Balinares: The idea that there may be a cognitive lingua franca hiding in the layers is fascinating and gives me hope for a neat idea: pluggable knowledge banks.MoE notwithstanding, a model trained on the whole Internet and a few hundred thousands stolen books carries way more knowledge than is actually needed for any given workflow. It would be great if we could ship slimmed down models into which we'd plug the knowledge banks useful for today's work, and only those.It would also mean that you could keep a model's knowledge fresh without retraining the whole of it.
rob_c: very awesome writeup, glad to see someone with access to hw actually playing with this.Hopefully the cost per GPU will kick-it soon and we'll see people properly play, but frankly the "middle section" layers 2(ish) to (n-1)(ish) of a model can be shuffled up/down and left/right and still perform well.The fun one will be an LLM router for LLM layers to apply the best reasoning to the best input so far, but frankly that would need the years and years of training that the author hints at.The one that's still out of grasps is still how to combine/manipulate per-layer k,v caches into a globally coherent state. i.e. if layers can be moved up/down why can't the cached k,v be swapped/combined with different projections? global k,v caches work, but they have to be _huge_ in order to prevent model collapse even on something as simple as owt.
priowise: Very cool build.
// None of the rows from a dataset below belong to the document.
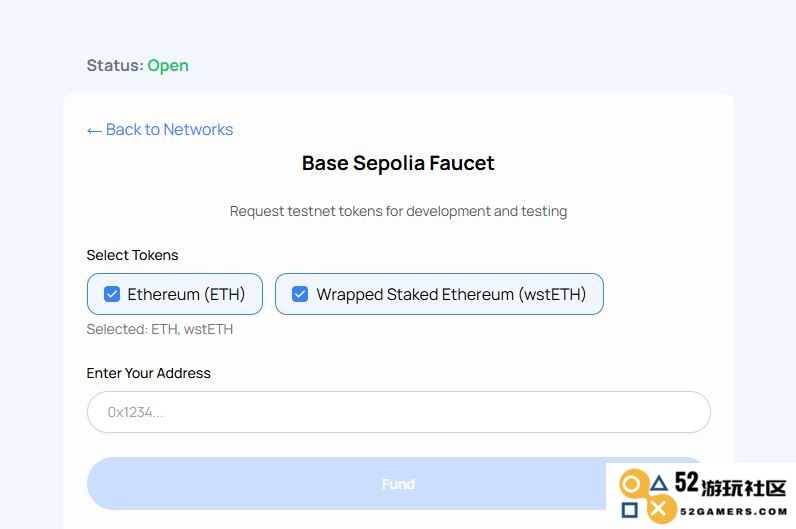Click the Base Sepolia Faucet heading
Image resolution: width=796 pixels, height=529 pixels.
point(398,163)

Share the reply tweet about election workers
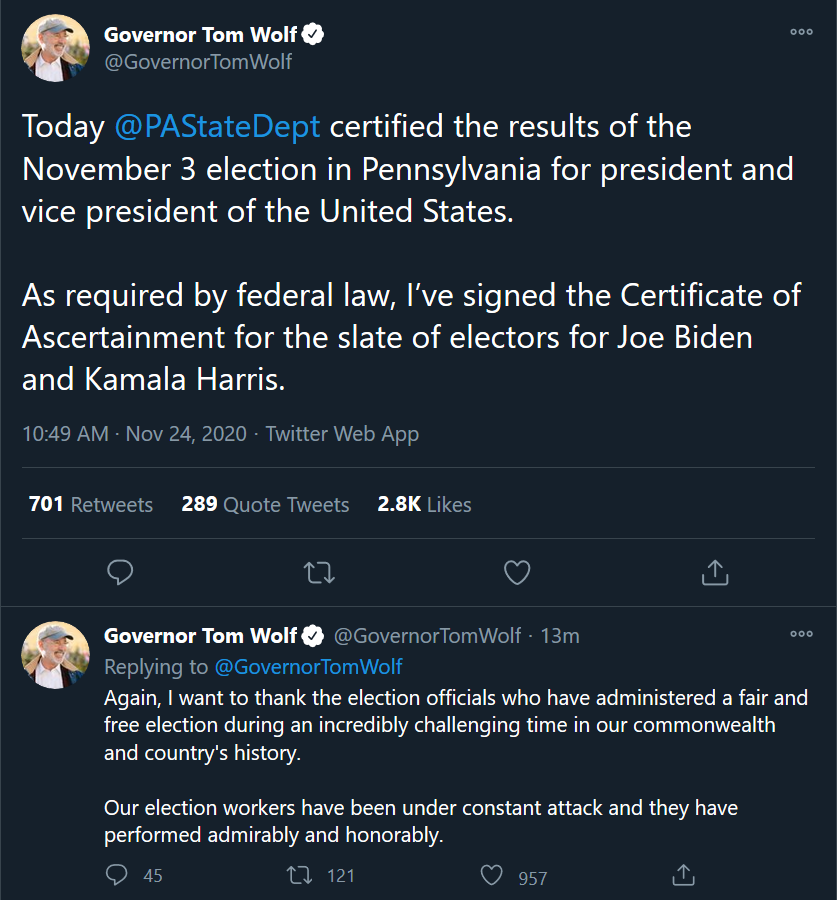point(683,875)
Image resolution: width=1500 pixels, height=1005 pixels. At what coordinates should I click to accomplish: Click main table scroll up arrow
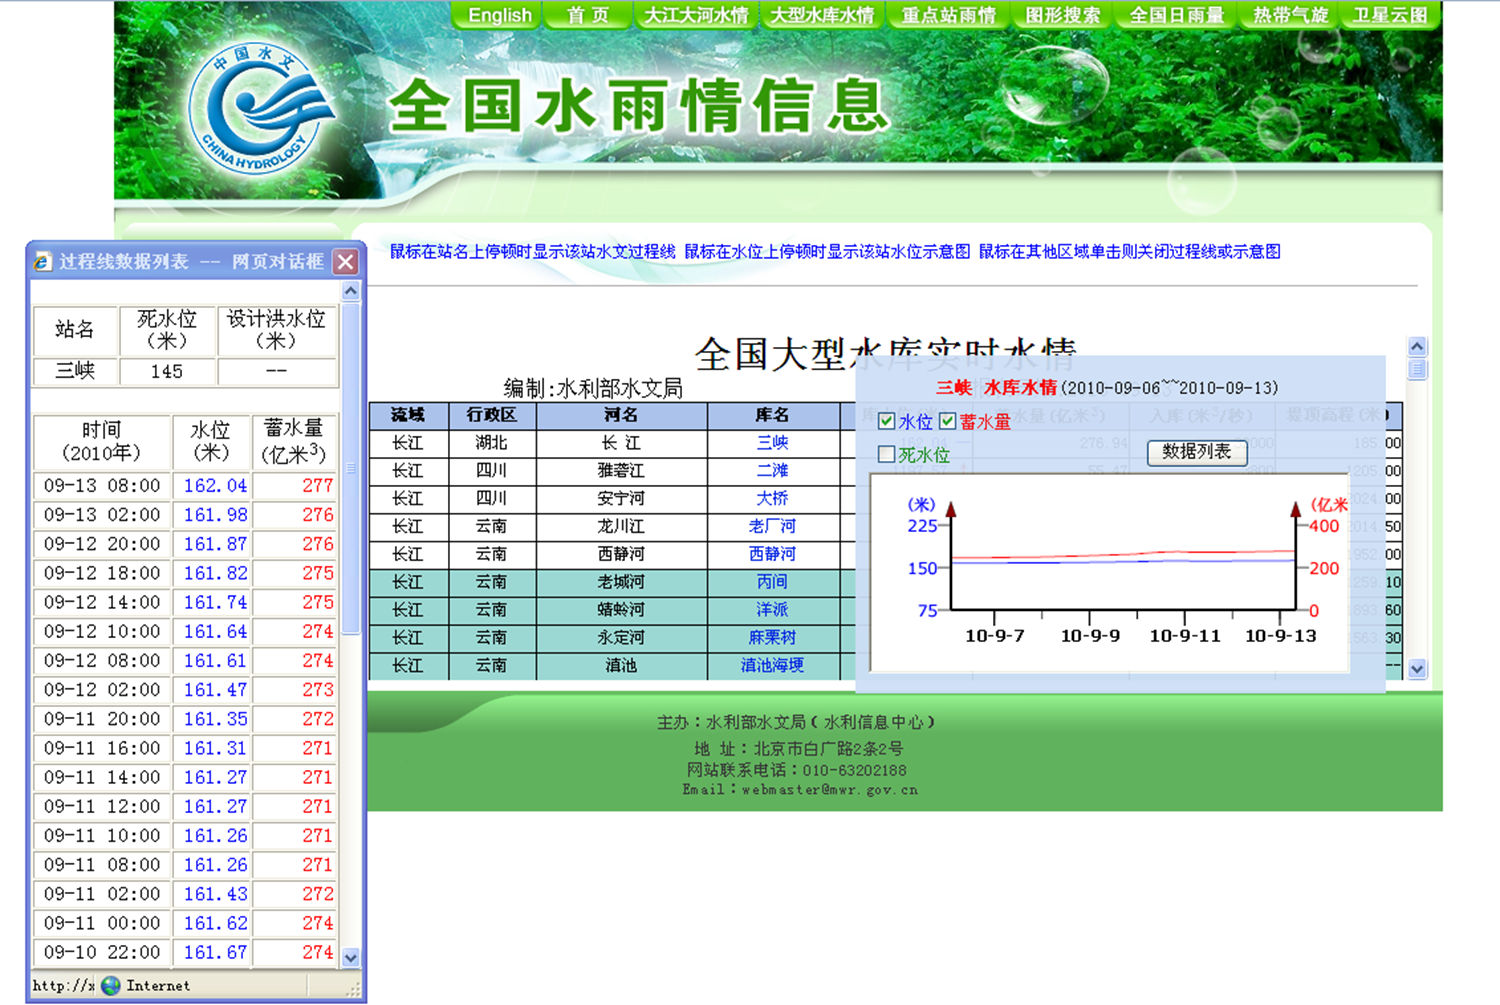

I’m always curious with experiments like this — was the biggest bottleneck compute, data curation, or evaluation methodology?
user_7832: A 5 hour old account with a standard chatgpt reply? Seriously, try harder.
user_7832: Thanks for the post, really cool stuff you did!Extra thanks for making it written in a readable and approachable way! I don't have much of a background in this topic, but still managed to understand about 70-80% of it :) You're a good writer
afpx: Thank you so much for sharing this in a delightful blog post. One of the more enjoyable things I've read in a while. Very motivating!